No overlap exists in the regions with the highest methylation difference between HCC and NASH in the lean and obese models, indicating that differential methylation may act through different mechanisms to promote carcinogenesis in the two models. Gene ontology enrichment analysis on the DMRs between HCC and NASH in the two models revealed some shared molecular functions, including functions related to gene transcription. The choline deficient model had DMRs in genes involved with hormone binding and calcium ion binding, while the choline supplemented model had DMRs in genes involved in neuropeptide receptor activity, voltage-gated potassium channel activity, and signaling receptor activator activity. These signaling pathway molecular functions may represent potential mechanisms of HCC progression in the two models. Calcium signaling has previously been found to be enriched in NAFLD-associated HCC [52].

Looking at the functional enrichment of hypomethylated regions between HCC and NASH, which would result in overexpression of the associated genes, several important differences were seen between the two models. In the choline supplemented model, significant hypomethylation was seen in genes involved in Wnt-protein binding and frizzled binding, as well as receptor ligand activity and cation binding, which were not seen in the choline deficient model. Additionally, one gene in Table 2, SOSTDC1, was found to be hypomethylated (within a CpG shore of an exon); SOSTDC1 is involved in enhancing Wnt signaling pathways [11].

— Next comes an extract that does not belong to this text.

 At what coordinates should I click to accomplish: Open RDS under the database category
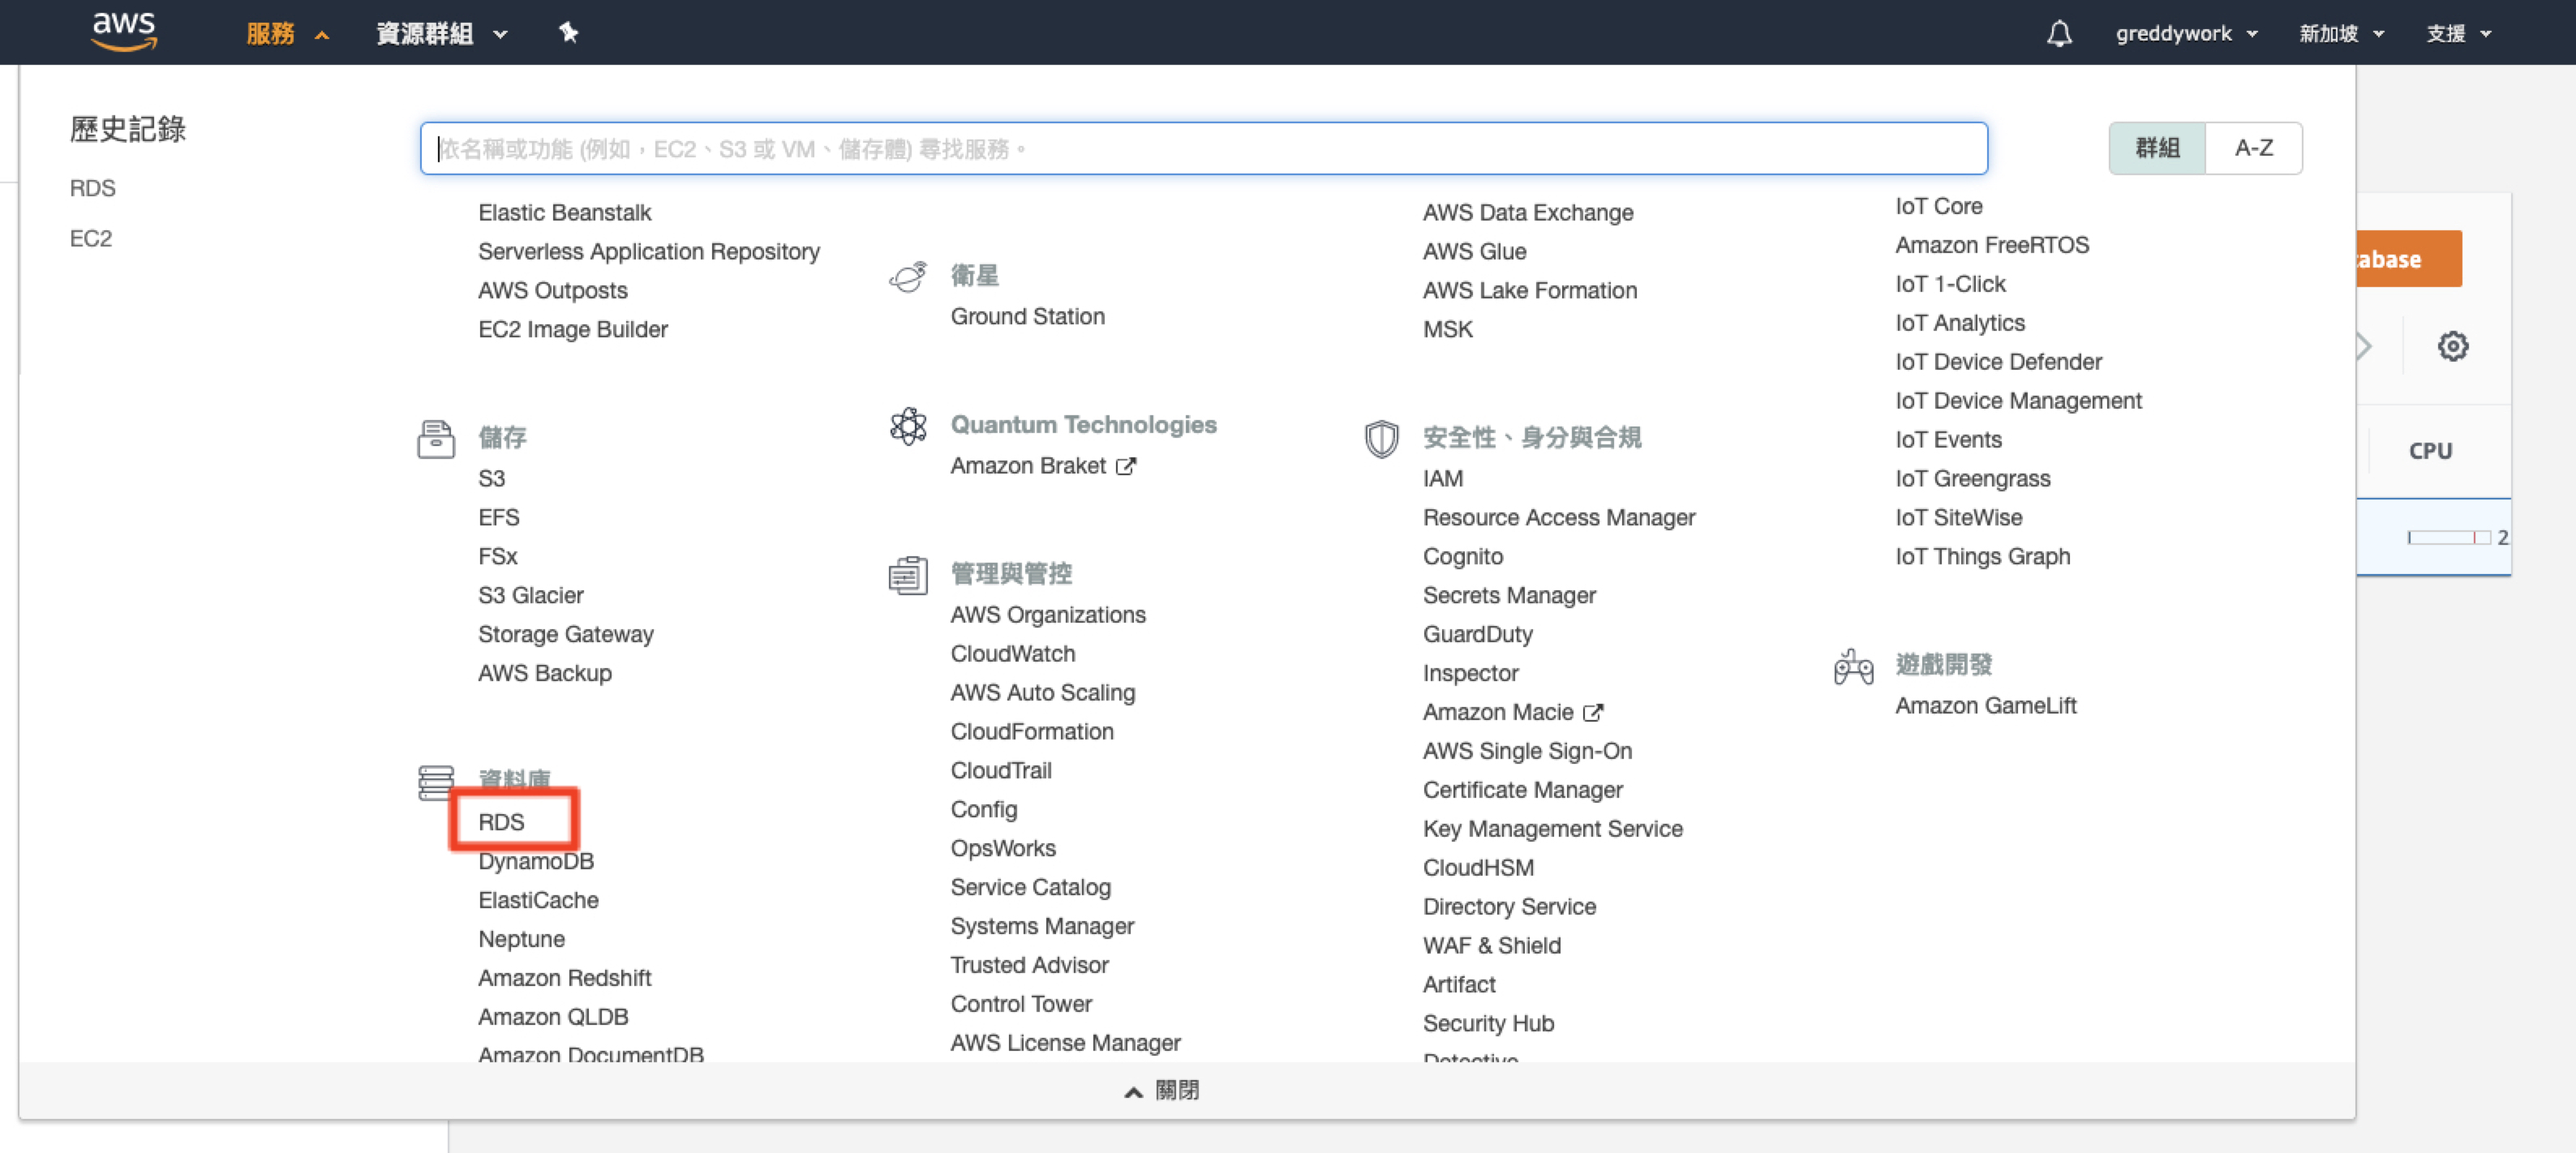(x=501, y=821)
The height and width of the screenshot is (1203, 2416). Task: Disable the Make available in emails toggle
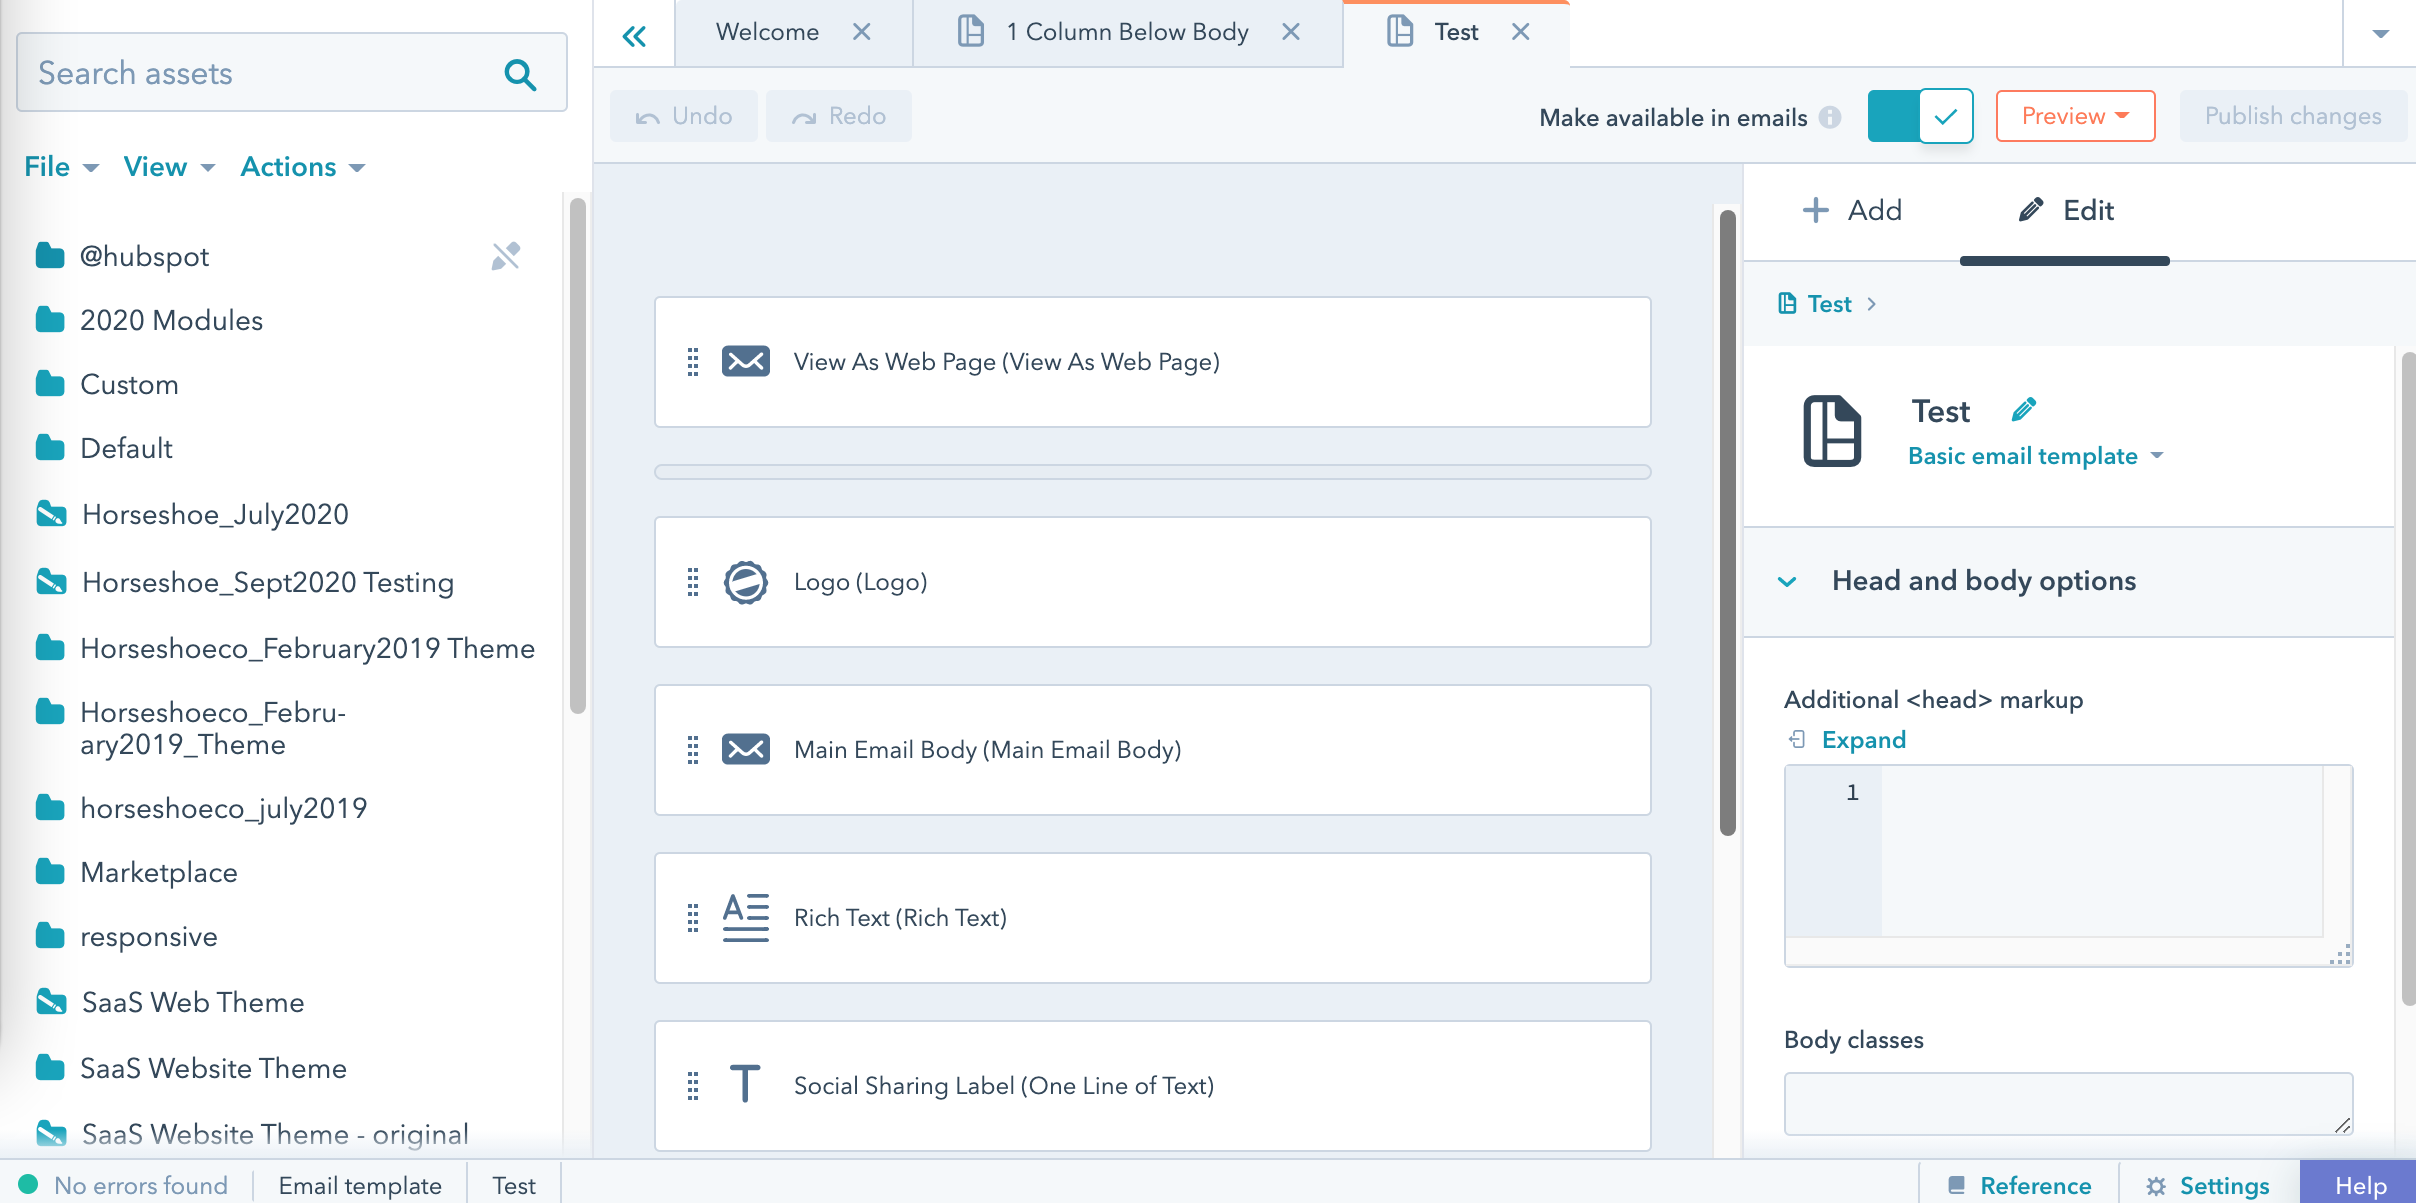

The Wnt/β-catenin signaling pathway has been implicated in several mechanisms of hepatocarcinogenesis, including growth, survival, and migration [53]. In the canonical Wnt signaling pathway, Wnt interacts with frizzled receptors and activates intracellular signaling pathways leading to the stabilization of β-catenin, which can then enter the nucleus and influence transcription of target genes [54, 55]. β-catenin may regulate the transcription of genes involved in proliferation and metastasis and may also interact with other oncogenic pathways such as insulin/IFG-1 and H-RAS to influence pathogenesis (Fig. 5) [53, 55]. Mutations in β-catenin have been found in a large proportion of liver tumors [55]. Additionally, β-catenin has been found to be involved in changing the tumor-immune microenvironment in NAFLD-associated HCC [56]. Hypomethylation of genes involved in Wnt/β-catenin signaling pathways likely contributes to the development and progression of HCC in the context of obesity. Functional enrichment of Wnt/ β-catenin was not seen in the model of lean NASH-HCC, indicating that direct involvement of the Wnt signaling pathways through methylation changes may be unique to the choline supplemented model. In the choline deficient model, differential methylation in exons of genes involved in lipid metabolism (PNPLA6 and LDLRAP1) may alter signaling pathways leading to the progression of HCC. Thus, tumor progression may involve lipid metabolism signaling changes in the lean NASH-HCC model. Differentially methylated regions may be targets for emerging epigenetic cancer therapeutics; additional work is needed to test the study results in humans and examine the effect of differential methylation on the effectiveness of available therapeutics [57]. Further research is needed to understand the underlying mechanisms through which differentially methylated genes drive NASH-HCC development, and progression and to examine differentially methylated regions in the progression of NASH-HCC in humans.

Conclusions

A large number of differentially methylated regions are seen in the progression of NASH-HCC in both lean and obese mice; differential methylation is also seen between the stages of progression in the two models. With methylation differences seen in both mice and humans, further studies could be conducted using the obese and lean mice models to elucidate the mechanisms of progression of NASH-HCC in the context of obesity and normal weight. Additionally, differentially methylated regions may be able to serve as biomarkers for cancer progression or potential therapeutics, highlighting the importance of the study of epigenetic changes in hepatocarcinogenesis.